Work order: Each record below needs to be written out exactly as it appears.

======== Provided records ========

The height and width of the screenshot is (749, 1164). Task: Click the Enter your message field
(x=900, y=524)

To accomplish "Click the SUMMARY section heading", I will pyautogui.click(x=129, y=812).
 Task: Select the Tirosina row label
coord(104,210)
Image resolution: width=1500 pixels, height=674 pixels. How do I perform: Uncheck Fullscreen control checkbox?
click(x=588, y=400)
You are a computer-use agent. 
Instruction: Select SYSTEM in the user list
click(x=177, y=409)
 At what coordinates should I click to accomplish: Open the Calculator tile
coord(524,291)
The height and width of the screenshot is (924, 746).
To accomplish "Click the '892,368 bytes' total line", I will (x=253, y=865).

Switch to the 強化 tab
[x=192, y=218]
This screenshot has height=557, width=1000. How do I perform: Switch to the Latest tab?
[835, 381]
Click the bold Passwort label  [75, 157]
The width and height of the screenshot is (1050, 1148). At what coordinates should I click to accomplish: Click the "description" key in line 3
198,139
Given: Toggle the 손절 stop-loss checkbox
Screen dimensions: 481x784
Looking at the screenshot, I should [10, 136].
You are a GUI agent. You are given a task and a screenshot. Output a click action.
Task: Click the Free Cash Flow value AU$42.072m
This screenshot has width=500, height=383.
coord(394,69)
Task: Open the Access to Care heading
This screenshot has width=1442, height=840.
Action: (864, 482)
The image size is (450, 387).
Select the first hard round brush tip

========

Problem solution:
The height and width of the screenshot is (749, 1164). Task: Click the Enter your message field
(x=900, y=524)

To accomplish "Click the SUMMARY section heading", I will pyautogui.click(x=129, y=812).
 Task: Select the Tirosina row label
coord(104,210)
Image resolution: width=1500 pixels, height=674 pixels. How do I perform: Uncheck Fullscreen control checkbox?
click(x=588, y=400)
You are a computer-use agent. 
Instruction: Select SYSTEM in the user list
click(x=177, y=409)
 At what coordinates should I click to accomplish: Open the Calculator tile
coord(524,291)
The height and width of the screenshot is (924, 746).
To accomplish "Click the '892,368 bytes' total line", I will (x=253, y=865).

Switch to the 強化 tab
[x=192, y=218]
This screenshot has height=557, width=1000. How do I perform: Switch to the Latest tab?
[835, 381]
Click the bold Passwort label  [75, 157]
The width and height of the screenshot is (1050, 1148). At what coordinates should I click to accomplish: Click the "description" key in line 3
198,139
Given: Toggle the 손절 stop-loss checkbox
Screen dimensions: 481x784
Looking at the screenshot, I should [10, 136].
You are a GUI agent. You are given a task and a screenshot. Output a click action.
Task: Click the Free Cash Flow value AU$42.072m
This screenshot has width=500, height=383.
coord(394,69)
Task: Open the Access to Care heading
This screenshot has width=1442, height=840.
Action: (864, 482)
The image size is (450, 387).
Select the first hard round brush tip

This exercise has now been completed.